3.3    Knowledge- and data-driven technical challenges

Compared with the knowledge-based and data-driven type, the knowledge- and data-driven type can effectively integrate the advantages of the two. It not only has the ability to adapt to the environment, but also has a certain degree of explainability. Realize credible decision-making. In addition to the technical challenges of knowledge and data-driven in the fusion process, another core technical challenge lies in the fusion method, that is, how to realize the organic fusion of the two [78]. The representative one in Section 2.1.3 "Additive fusion" and "master-slave fusion" can achieve a certain degree of fusion of knowledge and data, but there is no conclusion about which fusion method is better. On the other hand, the idea of ​​exploring a better fusion of wargame knowledge and data is An open question worthy of further exploration and research.

1) The challenge of additive fusion. In additive fusion, knowledge-driven and data-driven are responsible for different modules of the agent, and the sum of the two constitutes a complete agent. The first problem that needs to be solved is the modularization or solution of the entire decision-making process Coupling. At present, the typical additive fusion framework in wargame deduction realizes the fusion of the two according to the process of confrontation. Specifically, in the early stage of wargame deduction, the red and blue sides move their counters to the central battlefield to provide countermeasures for mid-late confrontation and control Then win and create conditions. This process has less feedback, and the operator can explore a huge space. Using knowledge-driven methods can combine human domain knowledge, and obtain effective strategies faster than data-driven. In the middle and late stages of wargame deduction, Intense and continuous confrontation between the two sides, small changes in strategy will produce different confrontation results, and there are many feedbacks in this process, and it is difficult to list them by enumeration. The data-driven method can be combined with existing and self-generated data to obtain A more effective strategy, but it is difficult to decouple the above methods or define the boundary between the two, which inevitably introduces the domain knowledge of experts, and will also be limited by the experts' understanding of the problem. Human-machine based on OODA Although the confrontation framework [45] has given a more general framework, there is great uncertainty in how to implement it in wargame deduction. On the other hand, the knowledge-driven and data-driven parts are mutually restricted, and in the design or training The process is bound to be influenced by each other. For example, the data-driven part is limited by the knowledge-driven part in the iterative process, which requires the knowledge-driven or data-driven part to design alternate iterations of the two while iterating itself, so as to realize the complete agent capability Iterative improvement. The above design and research are still relatively open issues.

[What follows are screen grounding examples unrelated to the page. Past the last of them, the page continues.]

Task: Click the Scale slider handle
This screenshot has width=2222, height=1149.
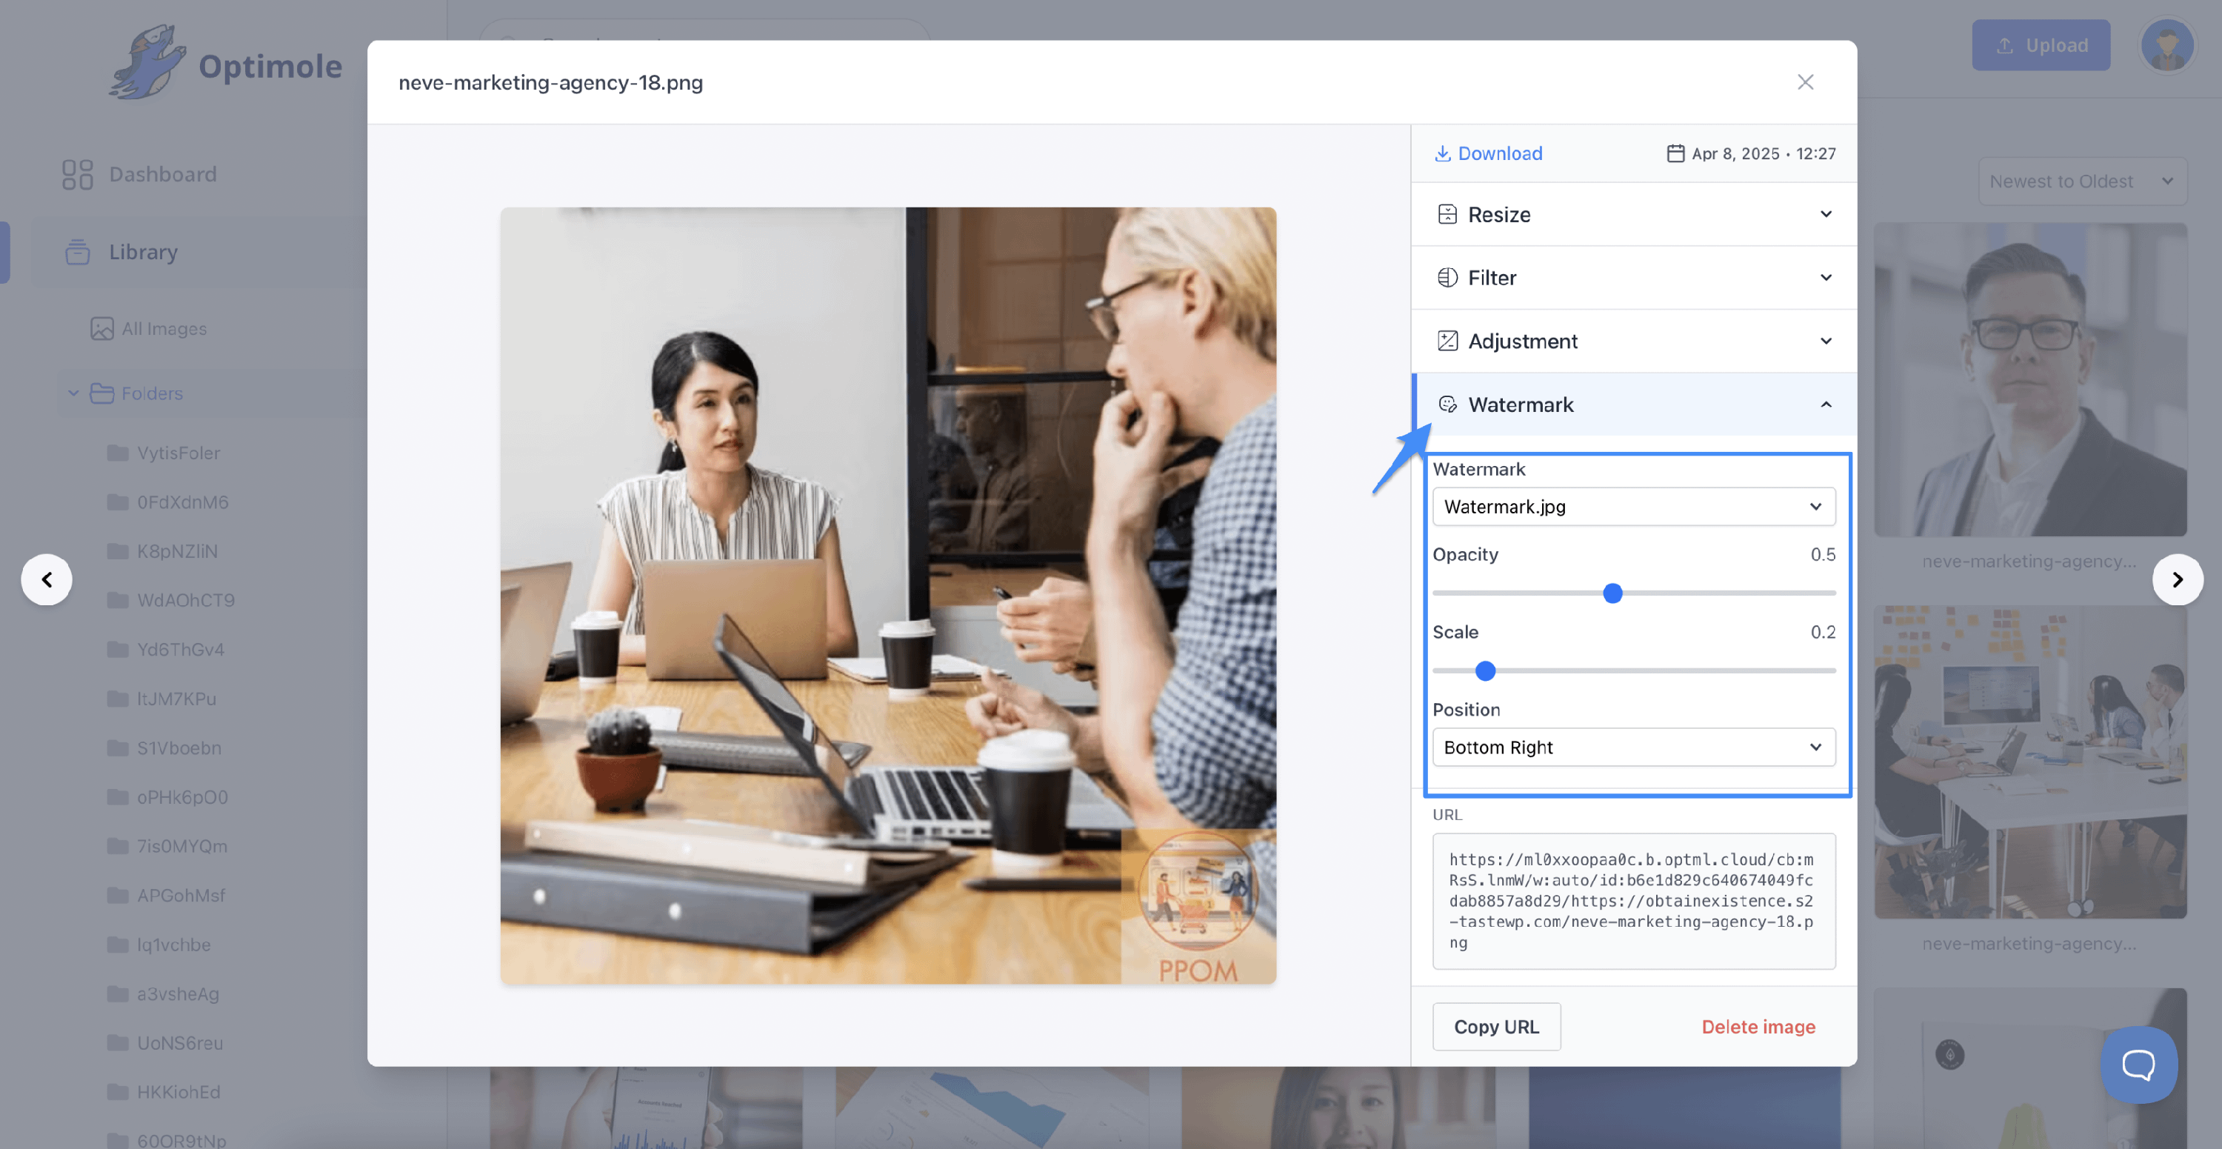Action: pyautogui.click(x=1484, y=671)
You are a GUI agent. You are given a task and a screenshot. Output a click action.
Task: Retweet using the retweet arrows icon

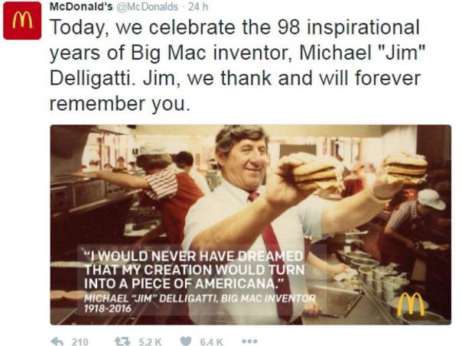tap(122, 341)
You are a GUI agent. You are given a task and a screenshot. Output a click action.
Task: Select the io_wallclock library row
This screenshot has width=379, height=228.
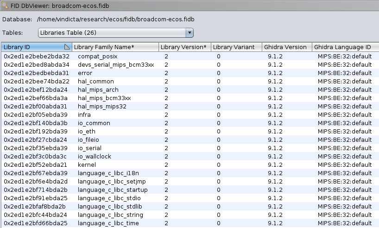pyautogui.click(x=190, y=157)
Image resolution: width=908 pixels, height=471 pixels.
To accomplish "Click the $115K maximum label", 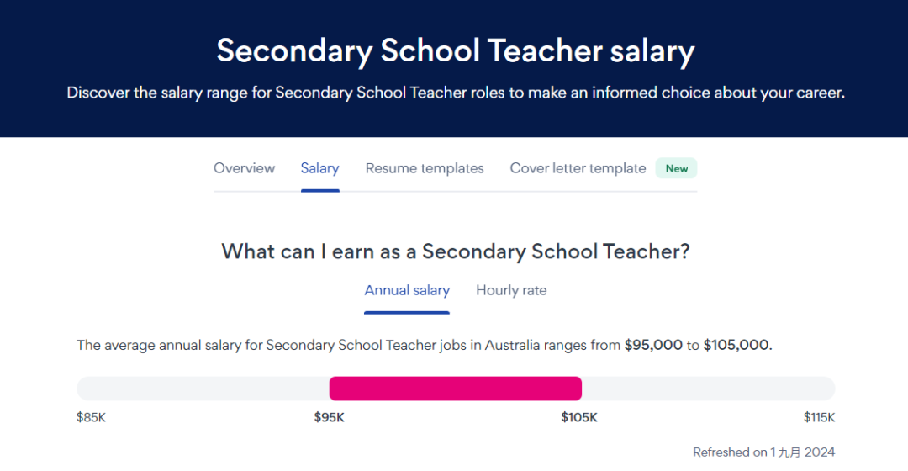I will click(x=819, y=417).
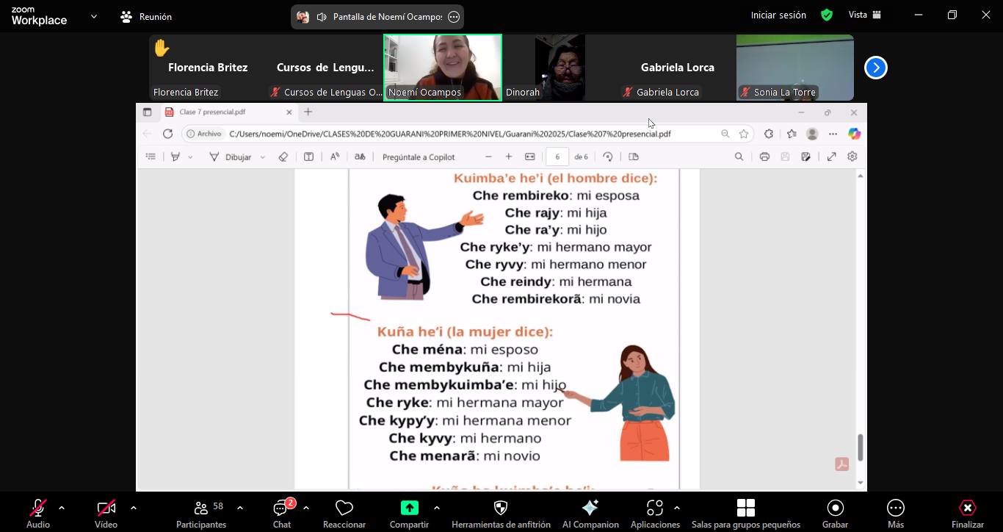Image resolution: width=1003 pixels, height=532 pixels.
Task: Click the green encryption shield icon
Action: point(827,15)
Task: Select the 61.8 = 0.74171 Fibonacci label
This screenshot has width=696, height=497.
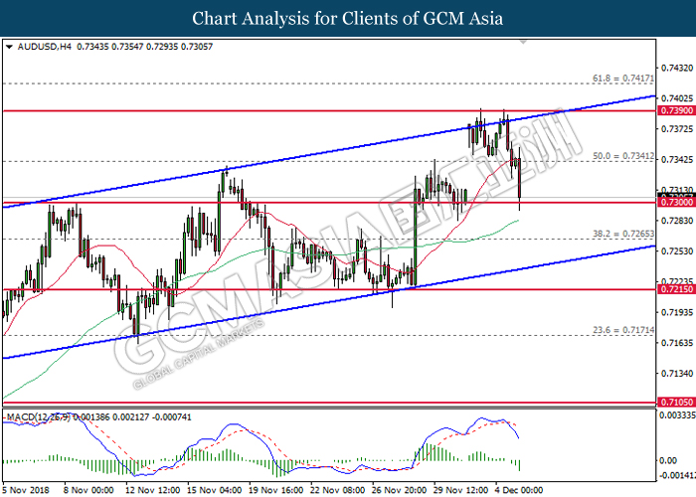Action: tap(621, 77)
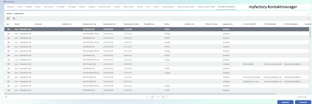312x104 pixels.
Task: Open the email icon for order 20202535270
Action: 8,64
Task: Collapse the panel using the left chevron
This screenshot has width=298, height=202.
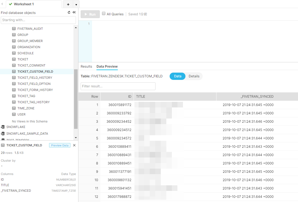Action: click(x=2, y=4)
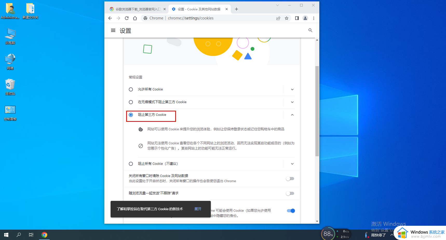This screenshot has height=240, width=446.
Task: Reload the current settings page
Action: [x=127, y=18]
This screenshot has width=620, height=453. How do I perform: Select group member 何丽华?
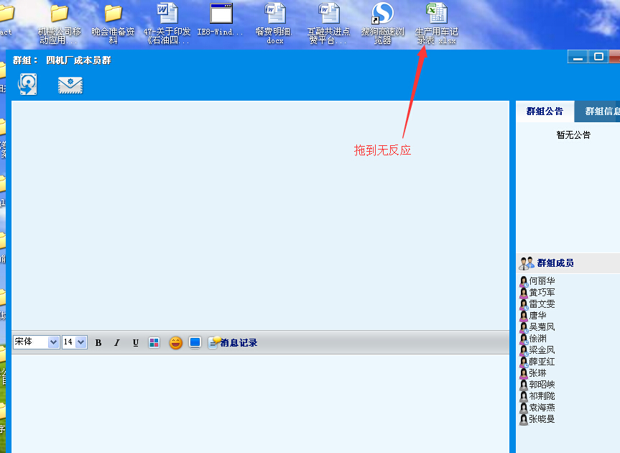click(x=542, y=281)
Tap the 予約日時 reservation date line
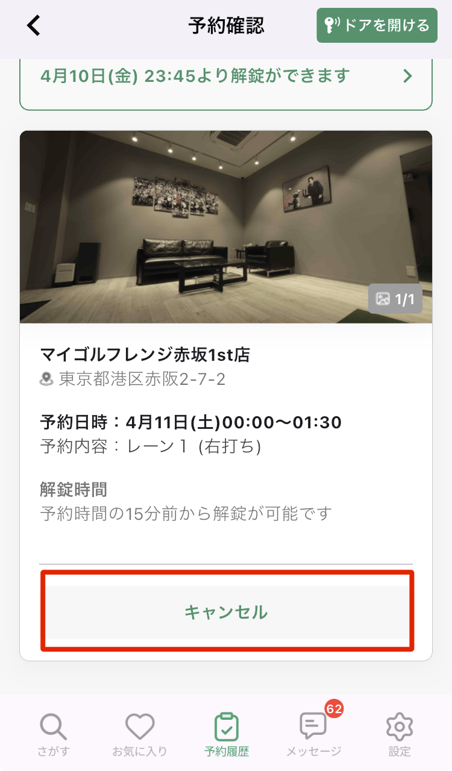The image size is (452, 771). coord(191,422)
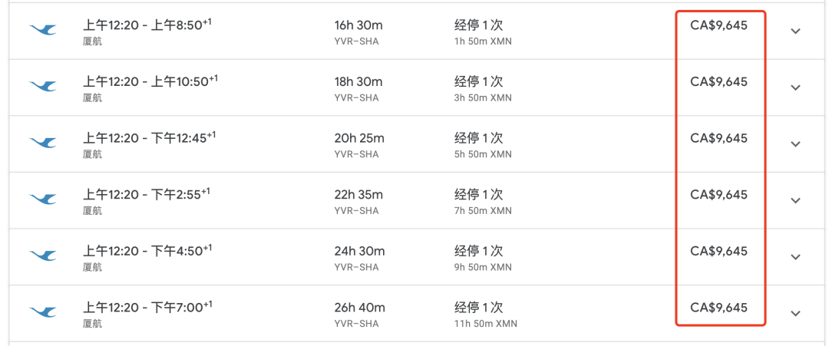Click the CA$9,645 price of the 22h 35m flight
The width and height of the screenshot is (829, 346).
pyautogui.click(x=719, y=194)
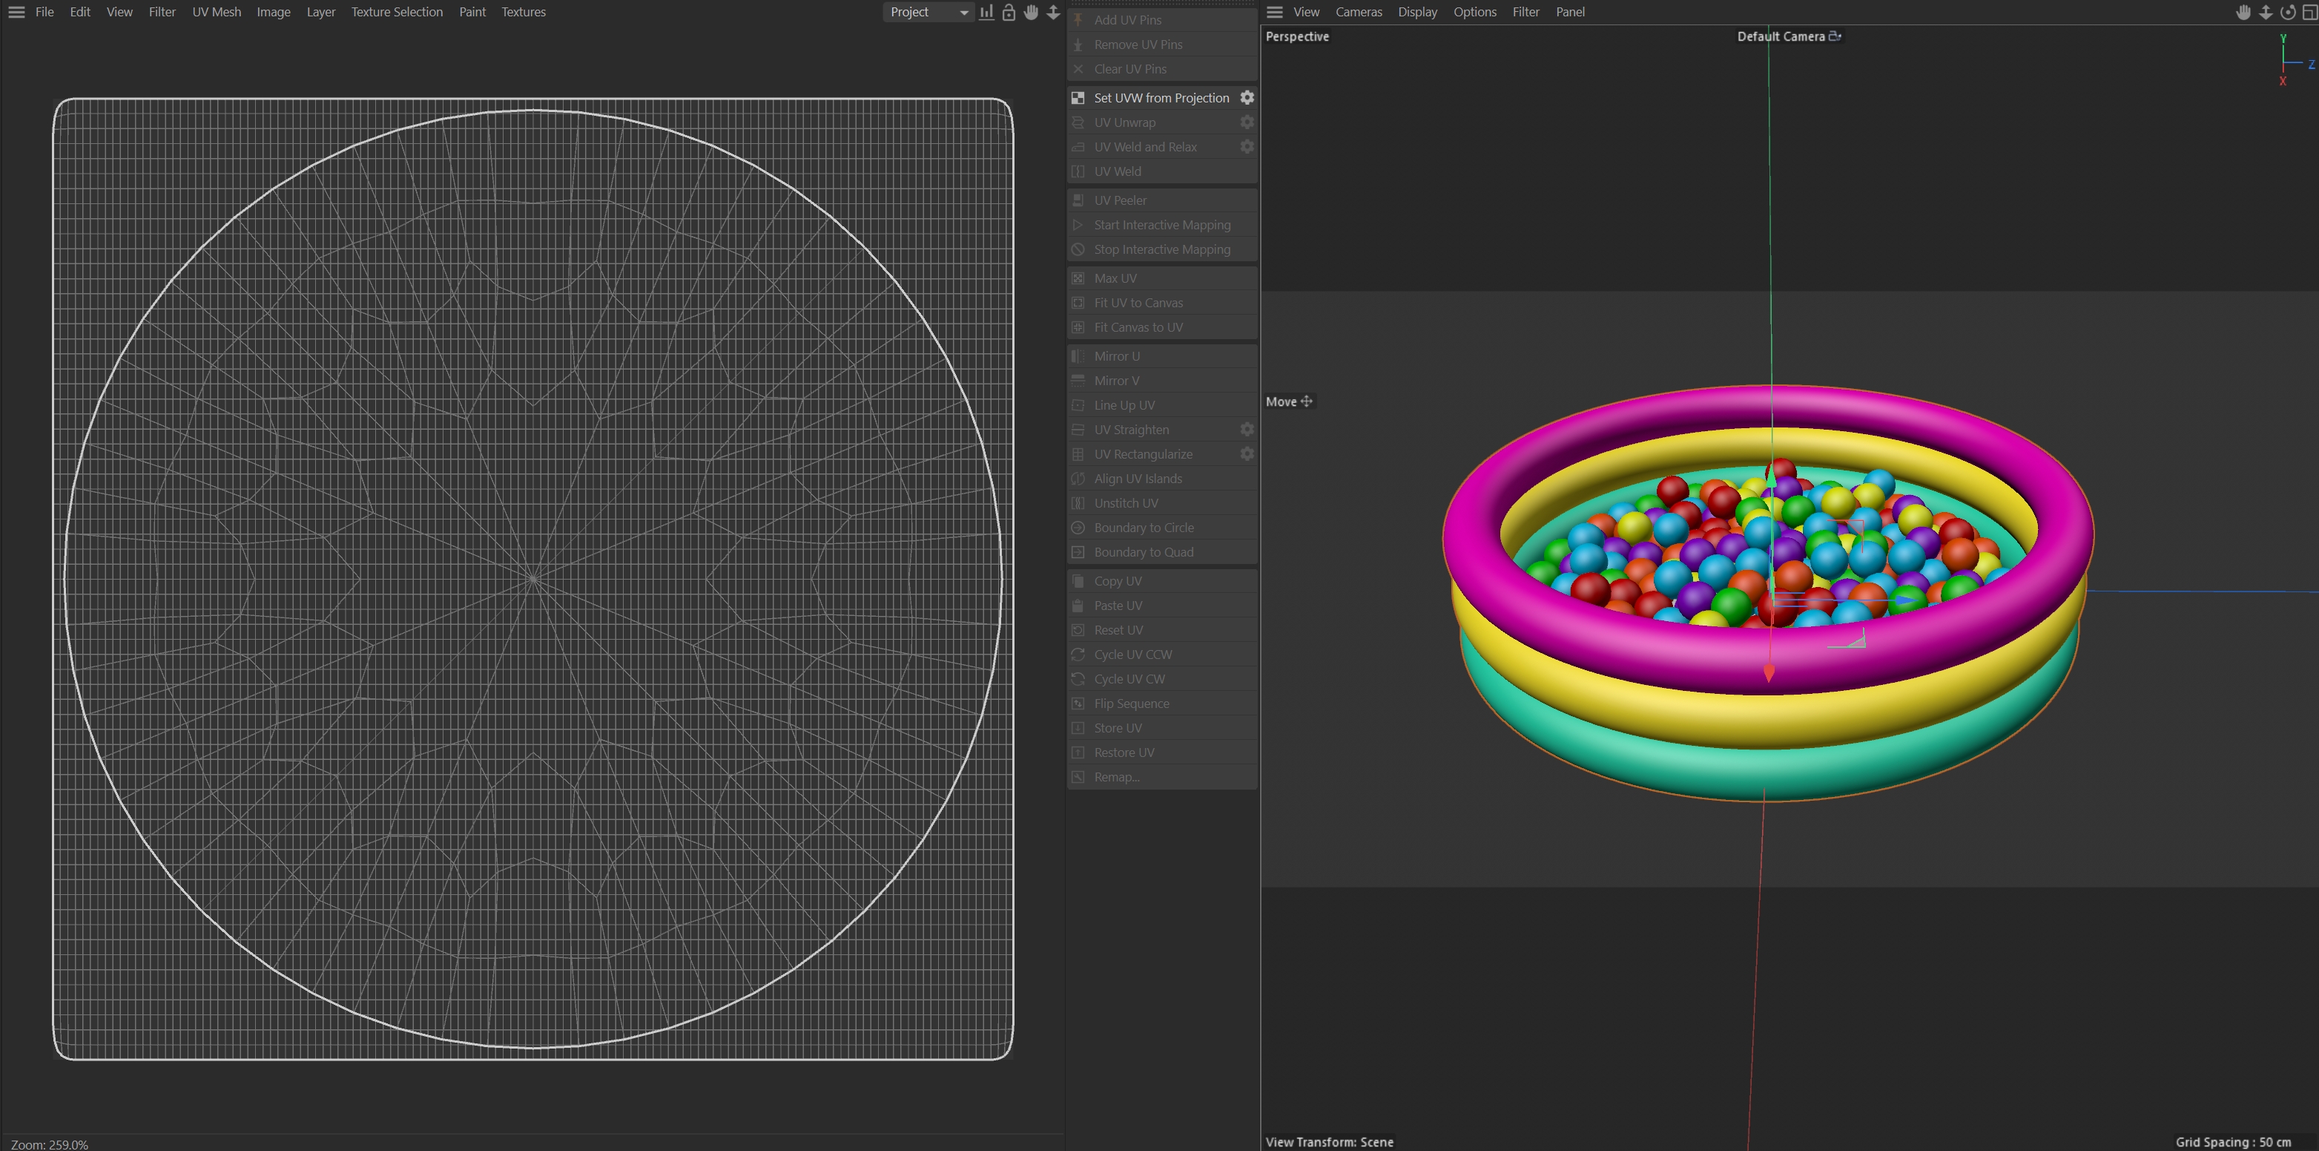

2) The challenge of master-slave fusion. In the master-slave fusion, knowledge-driven or data-driven is the main method, and some sub-problems are solved in another way. In the data-driven framework, the difficulty lies in how to integrate Knowledge or common sense is added to the training of deep learning or deep reinforcement learning. At present, the typical data-driven framework in wargame deduction is basically consistent with the current framework adopted by agents such as StarCraft and DOTA2, that is, the overall framework adopts deep reinforcement Learning (autonomous game iterations) is used to learn the agent in a data-driven manner, and the state space, action space, and especially the reward space are designed in a knowledge-driven manner. How to introduce domain knowledge to design the above elements will greatly affect the final performance of the agent. level and training efficiency, so it is necessary to make a compromise between the above problems, to ensure the ability of the agent while introducing as much knowledge as possible to improve the training efficiency. In the typical knowledge-driven framework, the difficulty lies in finding the appropriate The sub-problems to be solved, and then solve the scenarios that are difficult to enumerate or formulate strategies. In the current war game, the typical knowledge-driven framework is similar to the framework adopted in the early StarCraft research (such as the Samsung SAIDA agent), that is, the overall The framework adopts knowledge-driven methods of finite state machine and behavior tree to formulate agent strategies, and uses data-driven methods to learn such as micro-manipulation control and enemy position search. For example, using the classic pathfinding algorithm [79] to realize the Intelligent agent maneuver design in such environments, using fuzzy system method to realize the reasoning of key points of wargame attack [80], and mining weapon utility of wargame deduction based on correlation analysis model [81].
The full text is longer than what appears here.